Shortly after my appointment, I was sharing with my mom, whom I’m very close to, what an eye opener it was for me to realize that I operate from this place of worthlessness, and she kind of looked at me with a shocked look on her face. “You mean, you didn’t know that about yourself?”
I looked at her. “You did??”
“Well, yeah. I just thought you knew too.”
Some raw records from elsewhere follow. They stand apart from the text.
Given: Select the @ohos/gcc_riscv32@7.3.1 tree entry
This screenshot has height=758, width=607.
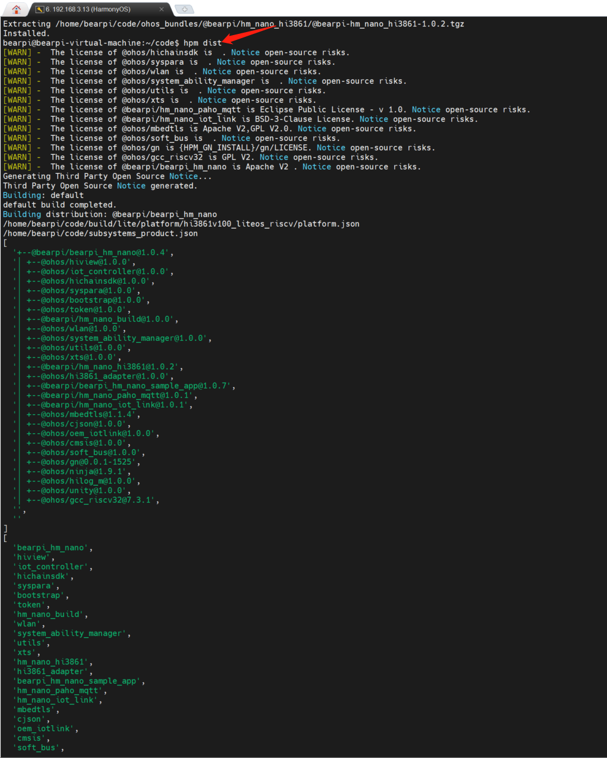Looking at the screenshot, I should point(92,500).
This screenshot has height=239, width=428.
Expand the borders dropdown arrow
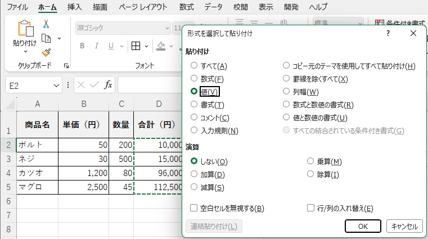147,46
What about you? Does your head tell you one thing, but your heart and actions tell a different story? Do you struggle with feelings of insecurity and worthiness like I do? Or maybe for you, it’s different… maybe you struggle with fear, control, approval, comparison. Or maybe you don’t even know you struggle with it yet because our brains are just so stinkin’ good at convincing us that everything is okay.
Even though I can’t wrap this up in a pretty little bow, I can give you Mini Moral #4, one of the few things that I know to be true– Feelings lie. Jesus doesn’t. I may not feel worthy, but that doesn’t mean it’s true. What is true is what God says about me.
And he says I am loved. valuable. chosen. free. beautiful. his kid. accepted. redeemed. worthy. And he says you are too.